A Novel Transcript Isoform of IFI16 Attenuates Inflammasome Activation Mediated by the Cytoplasmic DNA Sensor AIM2

Abstract

Upon sensing cytoplasmic dsDNA, AIM2 triggers the formation of a multi-protein complex called the inflammasome which drives proteolytic maturation of the proinflammatory cytokines. Excessive or persistent activation of AIM2 inflammasome might cause autoimmune and autoinflammatory diseases. In mice, p202, a naturally occurring dominant-negative antagonist of AIM2, acts as a brake of inflammasomemediated proinflammatory responses. However, a similar strategy has so far not been identified in human since no human homolog of p202 was found.

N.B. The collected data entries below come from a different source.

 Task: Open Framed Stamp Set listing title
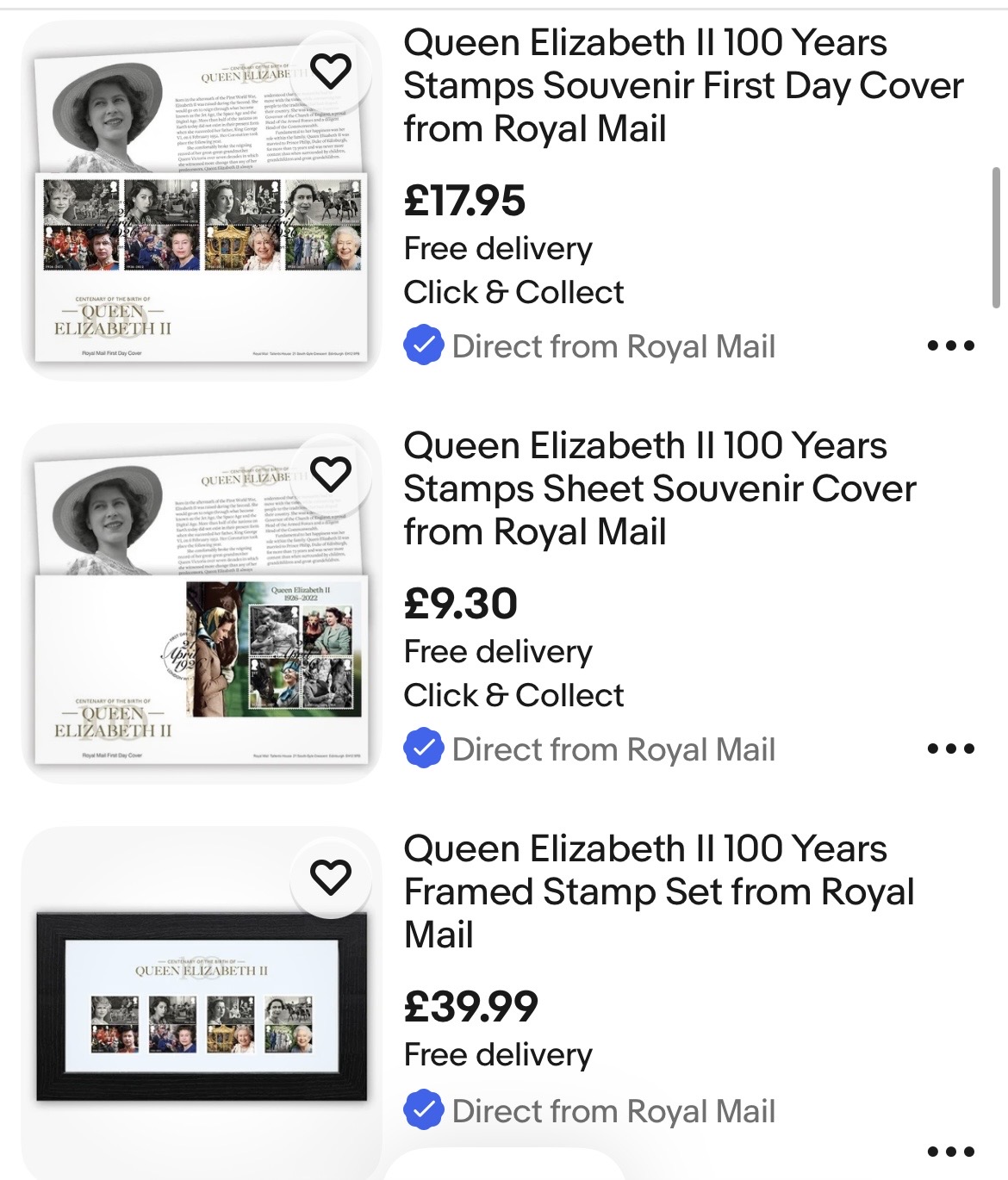point(658,891)
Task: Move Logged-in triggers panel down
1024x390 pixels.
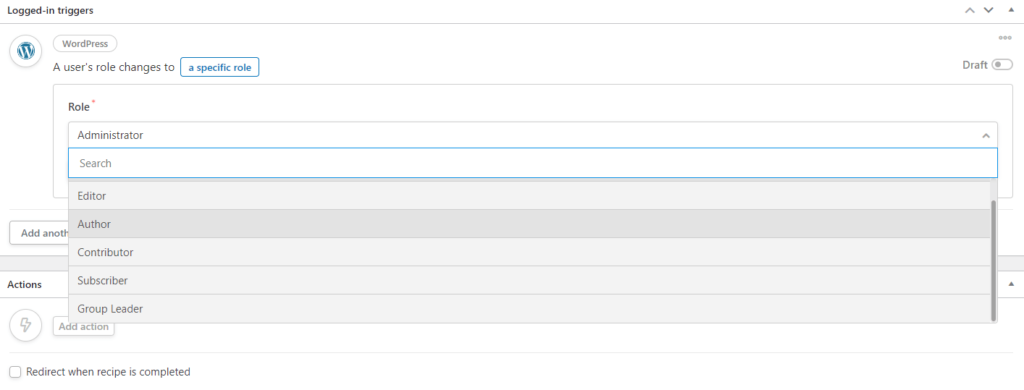Action: [988, 10]
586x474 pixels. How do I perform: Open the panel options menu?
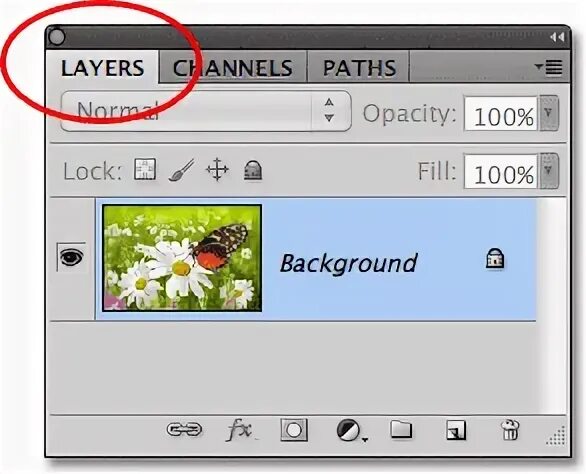coord(548,67)
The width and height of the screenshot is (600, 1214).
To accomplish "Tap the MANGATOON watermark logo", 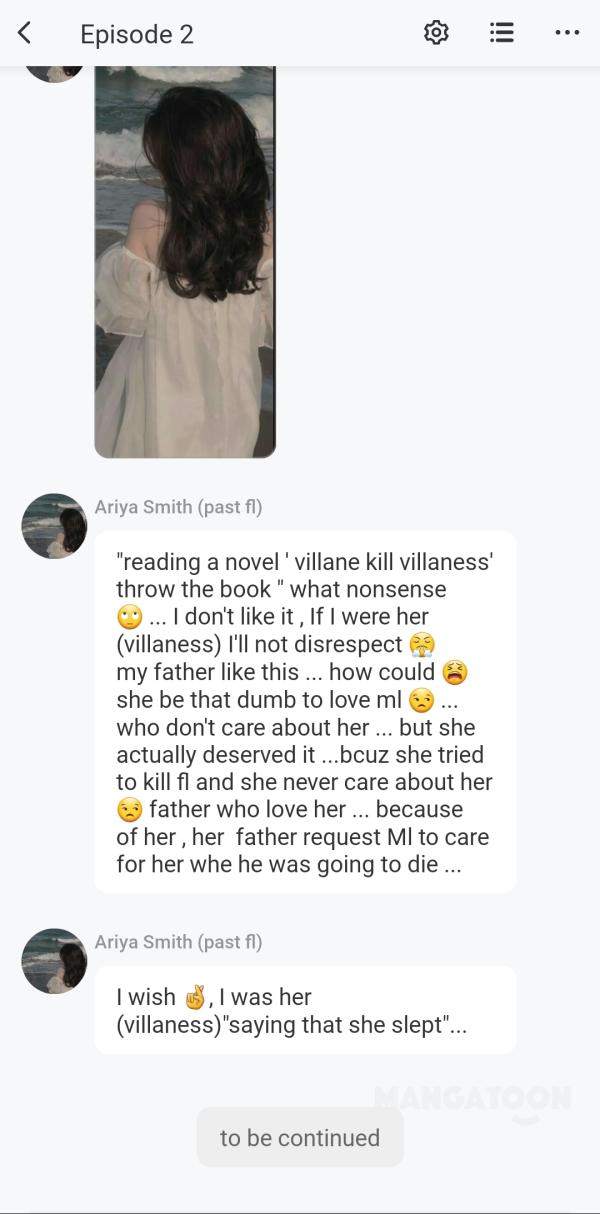I will [472, 1102].
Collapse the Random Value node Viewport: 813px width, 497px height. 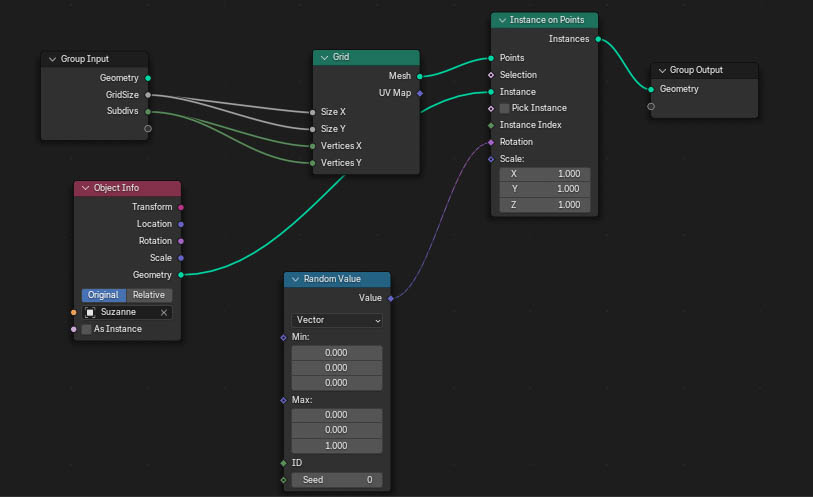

Here, we report a novel transcript isoform of human IFI16, which shares a similar domain architecture with mouse p202. We named it as IFI16-b and the original version became IFI16-a. Like p202, IFI16-b contains two HIN domains, but lacks the pyrin domain. IFI16-b was widely distributed in various human tissues and cell lines. IFI16-b co-localized with AIM2 in the cytoplasm, whereas IFI16-a was predominantly restricted to the nucleus. IFI16-b interacted with AIM2 and interrupted the formation of AIM2-ASC complex. IFI16-b sequestered cytoplasmic dsDNA derived from HSV1 and rendered it unavailable for AIM2 sensing. Enforced expression of IFI16-b inhibited the activation of AIM2 inflammasome, whereas knockdown of IFI16-b augmented IL-1b secretion triggered by dsDNA or DNA viruses but not dsRNA or RNA viruses. Therefore cytoplasm-localized IFI16-b was a functional equivalent of mouse p202 that exerts inhibitory effect on DNA virus-induced AIM2 inflammasome. Supported by Hong Kong Research Grants Council (C7011-15R) and Hong Kong Health and Medical Research Fund (HKM-15-M01).